Aim of the exercise: Go through the data below and gather each line containing "dimensions".

§

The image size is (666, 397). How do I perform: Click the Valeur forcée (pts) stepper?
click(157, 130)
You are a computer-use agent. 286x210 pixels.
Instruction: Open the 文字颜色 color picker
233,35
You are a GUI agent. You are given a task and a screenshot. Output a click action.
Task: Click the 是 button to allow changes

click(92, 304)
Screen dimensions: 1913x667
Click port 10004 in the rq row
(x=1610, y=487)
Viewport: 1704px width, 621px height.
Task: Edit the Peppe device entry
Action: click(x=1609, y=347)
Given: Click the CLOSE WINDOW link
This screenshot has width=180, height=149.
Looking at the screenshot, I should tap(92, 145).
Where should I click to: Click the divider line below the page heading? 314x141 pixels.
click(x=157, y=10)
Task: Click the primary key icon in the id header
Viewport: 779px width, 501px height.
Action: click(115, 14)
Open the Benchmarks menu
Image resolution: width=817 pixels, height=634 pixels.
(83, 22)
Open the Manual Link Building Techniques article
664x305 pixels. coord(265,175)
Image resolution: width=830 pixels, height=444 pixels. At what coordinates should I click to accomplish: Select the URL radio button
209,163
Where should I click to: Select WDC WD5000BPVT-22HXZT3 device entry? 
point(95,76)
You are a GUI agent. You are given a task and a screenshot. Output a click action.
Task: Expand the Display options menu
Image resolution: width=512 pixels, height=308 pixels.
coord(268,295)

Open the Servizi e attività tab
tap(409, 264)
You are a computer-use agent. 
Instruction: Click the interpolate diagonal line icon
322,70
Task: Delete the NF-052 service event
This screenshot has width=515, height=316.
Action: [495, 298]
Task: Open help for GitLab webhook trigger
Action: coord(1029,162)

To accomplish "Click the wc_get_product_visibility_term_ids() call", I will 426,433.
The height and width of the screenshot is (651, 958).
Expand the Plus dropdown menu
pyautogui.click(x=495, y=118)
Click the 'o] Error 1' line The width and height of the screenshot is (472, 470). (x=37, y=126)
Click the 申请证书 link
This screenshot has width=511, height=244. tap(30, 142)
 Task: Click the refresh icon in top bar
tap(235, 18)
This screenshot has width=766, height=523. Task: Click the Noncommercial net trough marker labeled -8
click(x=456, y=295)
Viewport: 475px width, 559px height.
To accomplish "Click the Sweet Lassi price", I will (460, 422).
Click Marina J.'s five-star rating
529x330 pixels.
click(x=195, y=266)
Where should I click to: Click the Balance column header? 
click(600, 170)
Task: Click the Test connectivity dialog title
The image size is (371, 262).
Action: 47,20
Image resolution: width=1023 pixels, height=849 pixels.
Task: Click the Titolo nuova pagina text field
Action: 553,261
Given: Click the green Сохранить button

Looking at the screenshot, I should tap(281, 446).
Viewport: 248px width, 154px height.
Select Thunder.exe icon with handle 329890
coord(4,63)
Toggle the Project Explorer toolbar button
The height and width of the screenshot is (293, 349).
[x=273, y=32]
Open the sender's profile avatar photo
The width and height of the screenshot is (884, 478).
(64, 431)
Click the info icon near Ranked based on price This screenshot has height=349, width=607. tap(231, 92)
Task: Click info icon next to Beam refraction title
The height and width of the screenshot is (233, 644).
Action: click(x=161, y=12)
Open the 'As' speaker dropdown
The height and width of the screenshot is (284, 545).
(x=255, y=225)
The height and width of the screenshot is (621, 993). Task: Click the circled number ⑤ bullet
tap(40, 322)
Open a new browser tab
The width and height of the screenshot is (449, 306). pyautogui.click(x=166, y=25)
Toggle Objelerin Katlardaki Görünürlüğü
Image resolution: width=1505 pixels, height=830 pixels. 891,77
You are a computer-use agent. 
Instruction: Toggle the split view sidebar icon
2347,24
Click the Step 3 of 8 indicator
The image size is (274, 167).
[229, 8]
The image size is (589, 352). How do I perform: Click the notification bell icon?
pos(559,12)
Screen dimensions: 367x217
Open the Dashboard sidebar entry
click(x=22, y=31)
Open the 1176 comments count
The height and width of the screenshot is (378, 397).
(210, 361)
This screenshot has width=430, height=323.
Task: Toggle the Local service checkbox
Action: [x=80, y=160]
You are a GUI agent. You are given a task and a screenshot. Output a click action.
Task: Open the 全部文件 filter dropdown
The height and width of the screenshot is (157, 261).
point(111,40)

§

Answer to this task:
Screen dimensions: 1913x667
Screen dimensions: 367x217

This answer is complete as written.